Russell Carlos Davis (August 13, 1922 – October 16, 1993) was an American politician and the mayor of Jackson, Mississippi, from 1969 to 1977. He was a Democrat.

== Early life ==
Russell Carlos Davis was born on August 13, 1922, in Rockville, Maryland, to Roy E. Davis, a landscaper. Davis had one sister, who was named Mara Maude. Russell Davis attended and graduated from Richard Montgomery High School in Rockville, Maryland. He started attending the University of Maryland at the age of 16, but his college career was cut short by World War II. During World War II, he enlisted in the Army Air Corps and was stationed in Jackson, Mississippi, in 1944. He was a lieutenant by the time he married Catherine Pullen while there, on June 14, 1944. He worked in the insurance agency of his father-in-law, William H. Pullen.

== Political career ==
He was elected to the Mississippi House of Representatives in 1959, representing Hinds County.

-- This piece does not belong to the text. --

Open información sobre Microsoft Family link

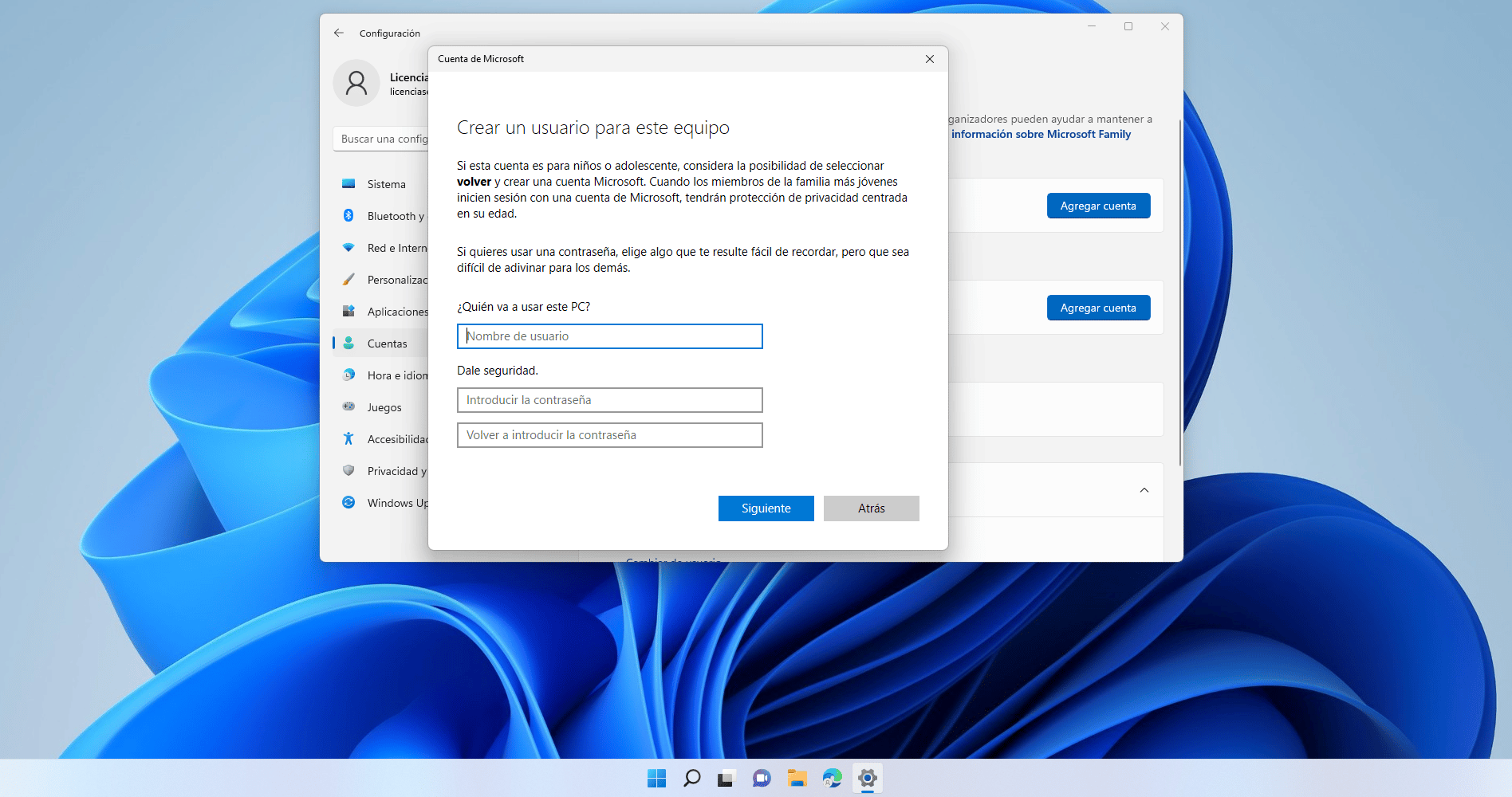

He ran three times: first term unopposed, second opposed, and third unopposed, and served from 1960 until becoming the mayor of Jackson. He became the mayor of Jackson on July 7, 1969, succeeding longtime mayor Allen Thompson. The Jackson State killings also occurred during his tenure in 1970. Also during his tenure as mayor, he presented the idea for a planetarium, which started construction in 1976 and is named after him. He was an early advocate of moving from the mayor-commissioner form of government to the mayor-council form. Mayor-council form was initiated after 1985. He stopped being mayor in 1977. In 1981, he tried running for a third term, but lost the nomination bid to Dale Danks. He died of cancer on October 16, 1993.